The BBC election debate on 16 April 2015 featured the leaders of the five parties around the UK who are not currently in Parliament, but have a chance of getting seats.
The politicians did not appear in toga candida (‘in the white toga’) as their Roman Republican counterparts would have, but in clothing of different hues, and their discussion was equally colourful.
Because there were several party leaders presenting themselves to a tight schedule, there was not the chance to make proper speeches, as politicians in ancient Rome would have delivered, but it was more a case of quick reactions, brief sound-bites, pointed phrases and witty answers.

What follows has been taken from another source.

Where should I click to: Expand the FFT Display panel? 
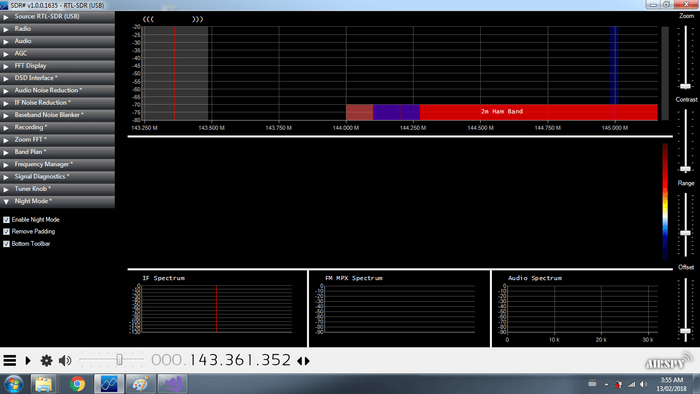point(57,66)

The debate had been billed as ‘four against one’ since Labour leader Ed Miliband was naturally the most prominent of the five, which also included UKIP, the Green Party, the SNP and the Welsh Plaid Cymru. A key point was the absence of the leaders of the governing parties, David Cameron and Nick Clegg. So at the end Ed Miliband issued a direct challenge David Cameron, saying: ‘If you believe this election is about leadership then debate me one-on-one.’
If there were to be a one-on-one debate, there would be a greater chance of delivering something like proper speeches. However, Ed Miliband could also make a speech about his own party and against his rivals without their cooperation: in Republican Rome political orators like Marcus Tullius Cicero sometimes wrote invectives against opponents or defences of their own activities in the shape of speeches without ever delivering them. This was possible because the ‘speech’ was the form for political discussion and campaigning. This is no longer the case, of course, although the public still admires impressive speakers such as US-President Barack Obama.
Still, the culture of the sound-bite and debate requires rhetorical skills of their own. As Nicola Sturgeon was called a ‘formidable debater’ in advance, this was clearly acknowledged. However, perhaps because of the format of the debate, for a large part of the debate the party leaders resorted to presenting themselves as alternatives to the current government in different ways, for instance by claiming to be ‘bold’ and ‘progressive’, and they accused each other of ‘lying’ and ‘exploiting people’s fears’.
While in the Roman Republic candidates did not stand for election on the basis of a party manifesto, mainly because there were no political parties in the modern sense, they did give the electorate a sense of their programmes in their inaugural speeches after the election. For instance, when Cicero was elected to the position of consul, to the highest office in the Roman Republic, somewhat comparable to a British Prime Minister, he told the electorate in his first speech that he had taken over the state in a situation of crisis and unrest, but that he would ensure peace and tranquillity for everybody if they just followed his lead, tough he did not identify any specific policies.
This strategy of promising things everybody would agree with, while not revealing too many details, is reminiscent of some statements of modern politicians: the substance is similar even if the rhetoric is different. And of course, a TV debate, broadcast to millions, may require different presentation strategies than a speech only delivered to a limited audience present at the time.
Thus, while it may be more entertaining to see five party leaders clash for an hour or two than listen to a single speech by Cicero for the same amount of time, one still needs to dig deeper to get a sense of the respective policies. Now that there are party manifestos and audio-visual media, the electorate is in the comfortable position to be able to look at the policies and to see how party leaders present themselves and their ideas rhetorically.